* [TASK DIRECTIONS] Look for "green" in each line of the entries, and return the matching lines.
--- SUPPLIED RECORDS ---
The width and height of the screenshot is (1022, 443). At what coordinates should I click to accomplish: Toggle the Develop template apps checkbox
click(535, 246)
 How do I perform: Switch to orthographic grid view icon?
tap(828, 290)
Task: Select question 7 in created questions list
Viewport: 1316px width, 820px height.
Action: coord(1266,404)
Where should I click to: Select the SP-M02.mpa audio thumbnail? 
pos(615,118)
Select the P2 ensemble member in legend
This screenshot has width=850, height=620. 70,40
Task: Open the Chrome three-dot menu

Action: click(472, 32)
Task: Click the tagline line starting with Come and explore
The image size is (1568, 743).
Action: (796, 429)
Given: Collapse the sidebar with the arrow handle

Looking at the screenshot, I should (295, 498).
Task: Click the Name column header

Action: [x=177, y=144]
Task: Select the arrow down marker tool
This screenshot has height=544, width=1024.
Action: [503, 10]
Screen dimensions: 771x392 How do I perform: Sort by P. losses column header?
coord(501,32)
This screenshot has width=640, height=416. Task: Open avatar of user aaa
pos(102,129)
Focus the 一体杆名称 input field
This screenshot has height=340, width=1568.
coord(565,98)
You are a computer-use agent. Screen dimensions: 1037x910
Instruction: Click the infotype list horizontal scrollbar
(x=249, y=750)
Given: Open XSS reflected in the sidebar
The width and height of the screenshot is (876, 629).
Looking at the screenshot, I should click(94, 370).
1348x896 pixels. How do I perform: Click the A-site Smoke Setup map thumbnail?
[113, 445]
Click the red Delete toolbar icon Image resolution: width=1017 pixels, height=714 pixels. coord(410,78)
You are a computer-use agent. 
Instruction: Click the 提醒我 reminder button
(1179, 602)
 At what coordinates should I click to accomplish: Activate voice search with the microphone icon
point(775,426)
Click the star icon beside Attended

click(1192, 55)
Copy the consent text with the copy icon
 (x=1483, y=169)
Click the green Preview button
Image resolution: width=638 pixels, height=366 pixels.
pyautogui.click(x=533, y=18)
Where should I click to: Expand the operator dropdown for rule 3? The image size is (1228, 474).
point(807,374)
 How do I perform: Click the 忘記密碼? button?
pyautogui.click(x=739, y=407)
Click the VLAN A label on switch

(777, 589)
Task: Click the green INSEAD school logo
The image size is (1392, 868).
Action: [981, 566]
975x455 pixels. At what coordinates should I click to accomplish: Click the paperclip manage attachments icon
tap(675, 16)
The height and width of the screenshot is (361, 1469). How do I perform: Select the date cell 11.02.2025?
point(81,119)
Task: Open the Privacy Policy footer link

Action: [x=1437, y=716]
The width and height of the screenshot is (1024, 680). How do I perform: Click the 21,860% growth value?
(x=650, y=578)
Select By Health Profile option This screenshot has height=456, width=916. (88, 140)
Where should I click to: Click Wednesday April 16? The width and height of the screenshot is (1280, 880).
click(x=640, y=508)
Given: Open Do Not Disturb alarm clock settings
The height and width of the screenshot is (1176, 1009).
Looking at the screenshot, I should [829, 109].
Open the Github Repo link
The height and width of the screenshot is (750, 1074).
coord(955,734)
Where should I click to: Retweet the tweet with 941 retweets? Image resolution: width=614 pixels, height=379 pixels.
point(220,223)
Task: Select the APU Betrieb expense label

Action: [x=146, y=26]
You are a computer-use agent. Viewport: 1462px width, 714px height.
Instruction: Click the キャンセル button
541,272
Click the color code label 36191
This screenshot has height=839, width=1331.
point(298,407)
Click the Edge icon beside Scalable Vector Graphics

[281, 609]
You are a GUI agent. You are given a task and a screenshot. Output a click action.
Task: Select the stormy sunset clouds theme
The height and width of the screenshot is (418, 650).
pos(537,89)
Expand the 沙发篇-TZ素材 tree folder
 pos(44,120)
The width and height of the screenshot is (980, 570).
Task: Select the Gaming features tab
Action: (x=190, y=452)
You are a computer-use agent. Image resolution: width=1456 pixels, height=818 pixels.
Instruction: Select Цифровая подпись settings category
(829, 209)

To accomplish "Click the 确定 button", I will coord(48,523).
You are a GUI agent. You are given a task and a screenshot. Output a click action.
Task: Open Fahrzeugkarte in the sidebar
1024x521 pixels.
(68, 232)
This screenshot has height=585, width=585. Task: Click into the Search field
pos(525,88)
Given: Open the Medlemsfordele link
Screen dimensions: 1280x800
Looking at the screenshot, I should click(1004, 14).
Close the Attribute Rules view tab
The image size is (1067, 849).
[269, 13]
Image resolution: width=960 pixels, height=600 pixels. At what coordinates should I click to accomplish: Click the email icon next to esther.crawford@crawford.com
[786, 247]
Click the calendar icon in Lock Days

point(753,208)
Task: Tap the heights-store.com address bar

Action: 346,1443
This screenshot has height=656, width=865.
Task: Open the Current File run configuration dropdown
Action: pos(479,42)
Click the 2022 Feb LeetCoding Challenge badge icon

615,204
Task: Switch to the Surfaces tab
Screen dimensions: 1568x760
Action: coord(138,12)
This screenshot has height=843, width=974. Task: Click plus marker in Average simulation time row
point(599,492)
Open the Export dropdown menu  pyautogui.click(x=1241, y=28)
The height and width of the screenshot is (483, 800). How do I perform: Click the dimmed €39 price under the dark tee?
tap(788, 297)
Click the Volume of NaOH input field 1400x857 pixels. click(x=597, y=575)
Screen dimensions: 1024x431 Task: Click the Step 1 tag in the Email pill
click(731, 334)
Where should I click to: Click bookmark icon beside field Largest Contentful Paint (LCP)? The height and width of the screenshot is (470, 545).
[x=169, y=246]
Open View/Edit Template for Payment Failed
---
* [ANSWER SPACE]
Click the green Preview button
Task: Click the green INSEAD school logo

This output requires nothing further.